=== PROBLEM TO SOLVE ===
Copy out the items from the line containing "0, 1322, 36)" to the line containing "phá miền Nam", word for word.

───── GIVEN ENTRIES ─────

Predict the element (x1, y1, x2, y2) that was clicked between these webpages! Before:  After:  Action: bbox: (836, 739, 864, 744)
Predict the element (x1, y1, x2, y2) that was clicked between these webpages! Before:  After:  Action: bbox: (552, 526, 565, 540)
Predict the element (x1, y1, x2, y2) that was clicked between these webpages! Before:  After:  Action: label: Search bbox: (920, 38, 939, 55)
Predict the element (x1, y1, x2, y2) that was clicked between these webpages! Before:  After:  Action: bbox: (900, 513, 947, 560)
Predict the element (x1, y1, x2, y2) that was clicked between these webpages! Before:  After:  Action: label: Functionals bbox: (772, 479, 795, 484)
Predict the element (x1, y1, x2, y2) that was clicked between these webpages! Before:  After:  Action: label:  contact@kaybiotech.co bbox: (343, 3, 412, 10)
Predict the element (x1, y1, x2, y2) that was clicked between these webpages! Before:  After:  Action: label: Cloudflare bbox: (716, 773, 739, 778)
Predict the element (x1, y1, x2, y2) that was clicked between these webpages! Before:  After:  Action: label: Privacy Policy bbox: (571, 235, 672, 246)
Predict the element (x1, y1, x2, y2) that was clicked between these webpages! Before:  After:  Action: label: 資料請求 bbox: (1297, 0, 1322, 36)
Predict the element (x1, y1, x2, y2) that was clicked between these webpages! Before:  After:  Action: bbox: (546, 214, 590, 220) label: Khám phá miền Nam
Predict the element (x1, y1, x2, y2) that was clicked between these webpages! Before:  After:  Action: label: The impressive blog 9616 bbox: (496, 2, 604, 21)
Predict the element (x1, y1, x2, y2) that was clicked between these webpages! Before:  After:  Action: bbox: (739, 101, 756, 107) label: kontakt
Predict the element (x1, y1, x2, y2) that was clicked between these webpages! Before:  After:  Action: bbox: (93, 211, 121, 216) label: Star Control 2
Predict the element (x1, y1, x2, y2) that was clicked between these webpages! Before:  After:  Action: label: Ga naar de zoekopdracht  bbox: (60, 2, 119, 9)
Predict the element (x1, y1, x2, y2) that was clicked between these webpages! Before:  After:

─────

=== OUTPUT FOR THIS TASK ===
Predict the element (x1, y1, x2, y2) that was clicked between these webpages! Before:  After:  Action: label: 資料請求 bbox: (1297, 0, 1322, 36)
Predict the element (x1, y1, x2, y2) that was clicked between these webpages! Before:  After:  Action: bbox: (546, 214, 590, 220) label: Khám phá miền Nam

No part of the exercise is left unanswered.